§ Instructions to follow
In full and without edits, write out the data that follows.

§ Records for this task
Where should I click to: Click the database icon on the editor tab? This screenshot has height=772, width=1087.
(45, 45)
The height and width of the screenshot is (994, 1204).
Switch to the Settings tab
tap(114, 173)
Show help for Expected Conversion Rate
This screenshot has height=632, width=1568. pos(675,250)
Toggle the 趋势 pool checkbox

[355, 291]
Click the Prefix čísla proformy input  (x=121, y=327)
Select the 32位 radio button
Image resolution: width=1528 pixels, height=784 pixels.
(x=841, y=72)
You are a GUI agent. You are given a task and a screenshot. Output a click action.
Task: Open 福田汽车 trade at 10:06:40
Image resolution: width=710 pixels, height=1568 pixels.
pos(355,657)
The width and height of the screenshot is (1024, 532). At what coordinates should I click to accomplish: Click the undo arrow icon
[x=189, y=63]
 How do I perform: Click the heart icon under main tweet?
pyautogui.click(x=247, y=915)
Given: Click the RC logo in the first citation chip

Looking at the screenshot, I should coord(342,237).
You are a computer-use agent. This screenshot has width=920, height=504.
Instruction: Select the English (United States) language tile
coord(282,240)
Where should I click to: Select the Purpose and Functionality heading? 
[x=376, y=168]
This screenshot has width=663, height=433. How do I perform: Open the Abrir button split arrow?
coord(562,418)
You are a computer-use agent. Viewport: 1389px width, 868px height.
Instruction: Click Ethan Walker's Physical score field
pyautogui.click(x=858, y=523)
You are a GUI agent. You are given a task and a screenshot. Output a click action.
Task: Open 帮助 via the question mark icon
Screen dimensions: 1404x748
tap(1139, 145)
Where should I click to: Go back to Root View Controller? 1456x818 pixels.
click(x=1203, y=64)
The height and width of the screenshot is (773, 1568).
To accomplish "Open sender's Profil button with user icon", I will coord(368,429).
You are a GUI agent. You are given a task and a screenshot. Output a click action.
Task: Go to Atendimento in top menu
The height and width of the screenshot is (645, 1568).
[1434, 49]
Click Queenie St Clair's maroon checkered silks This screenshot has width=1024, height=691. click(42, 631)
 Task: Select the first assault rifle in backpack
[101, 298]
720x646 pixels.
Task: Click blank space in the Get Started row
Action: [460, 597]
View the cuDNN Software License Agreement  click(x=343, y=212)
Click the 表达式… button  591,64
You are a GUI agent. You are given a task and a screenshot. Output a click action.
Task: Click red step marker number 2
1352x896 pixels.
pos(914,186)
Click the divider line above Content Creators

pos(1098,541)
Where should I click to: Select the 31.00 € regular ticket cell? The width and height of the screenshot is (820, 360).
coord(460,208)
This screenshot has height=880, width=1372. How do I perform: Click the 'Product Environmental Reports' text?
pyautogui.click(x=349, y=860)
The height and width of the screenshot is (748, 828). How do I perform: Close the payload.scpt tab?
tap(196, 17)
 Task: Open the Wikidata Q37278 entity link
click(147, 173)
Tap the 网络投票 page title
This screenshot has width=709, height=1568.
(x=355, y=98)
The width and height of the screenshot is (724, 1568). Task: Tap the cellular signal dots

§ Task answer
Where should I click to: Click the database icon on the editor tab? This screenshot has height=772, width=1087.
(45, 45)
The height and width of the screenshot is (994, 1204).
Switch to the Settings tab
tap(114, 173)
Show help for Expected Conversion Rate
This screenshot has height=632, width=1568. pos(675,250)
Toggle the 趋势 pool checkbox

[355, 291]
Click the Prefix čísla proformy input  (x=121, y=327)
Select the 32位 radio button
Image resolution: width=1528 pixels, height=784 pixels.
(x=841, y=72)
You are a GUI agent. You are given a task and a screenshot. Output a click action.
Task: Open 福田汽车 trade at 10:06:40
Image resolution: width=710 pixels, height=1568 pixels.
pos(355,657)
The width and height of the screenshot is (1024, 532). At what coordinates should I click to accomplish: Click the undo arrow icon
[x=189, y=63]
 How do I perform: Click the heart icon under main tweet?
pyautogui.click(x=247, y=915)
Given: Click the RC logo in the first citation chip

Looking at the screenshot, I should coord(342,237).
You are a computer-use agent. This screenshot has width=920, height=504.
Instruction: Select the English (United States) language tile
coord(282,240)
Where should I click to: Select the Purpose and Functionality heading? 
[x=376, y=168]
This screenshot has width=663, height=433. How do I perform: Open the Abrir button split arrow?
coord(562,418)
You are a computer-use agent. Viewport: 1389px width, 868px height.
Instruction: Click Ethan Walker's Physical score field
pyautogui.click(x=858, y=523)
You are a GUI agent. You are given a task and a screenshot. Output a click action.
Task: Open 帮助 via the question mark icon
Screen dimensions: 1404x748
tap(1139, 145)
Where should I click to: Go back to Root View Controller? 1456x818 pixels.
click(x=1203, y=64)
The height and width of the screenshot is (773, 1568).
To accomplish "Open sender's Profil button with user icon", I will coord(368,429).
You are a GUI agent. You are given a task and a screenshot. Output a click action.
Task: Go to Atendimento in top menu
The height and width of the screenshot is (645, 1568).
[1434, 49]
Click Queenie St Clair's maroon checkered silks This screenshot has width=1024, height=691. click(42, 631)
 Task: Select the first assault rifle in backpack
[101, 298]
720x646 pixels.
Task: Click blank space in the Get Started row
Action: [460, 597]
View the cuDNN Software License Agreement  click(x=343, y=212)
Click the 表达式… button  591,64
You are a GUI agent. You are given a task and a screenshot. Output a click action.
Task: Click red step marker number 2
1352x896 pixels.
pos(914,186)
Click the divider line above Content Creators

pos(1098,541)
Where should I click to: Select the 31.00 € regular ticket cell? The width and height of the screenshot is (820, 360).
coord(460,208)
This screenshot has height=880, width=1372. How do I perform: Click the 'Product Environmental Reports' text?
pyautogui.click(x=349, y=860)
The height and width of the screenshot is (748, 828). How do I perform: Close the payload.scpt tab?
tap(196, 17)
 Task: Open the Wikidata Q37278 entity link
click(147, 173)
Tap the 网络投票 page title
This screenshot has width=709, height=1568.
(x=355, y=98)
The width and height of the screenshot is (724, 1568). Task: Tap the cellular signal dots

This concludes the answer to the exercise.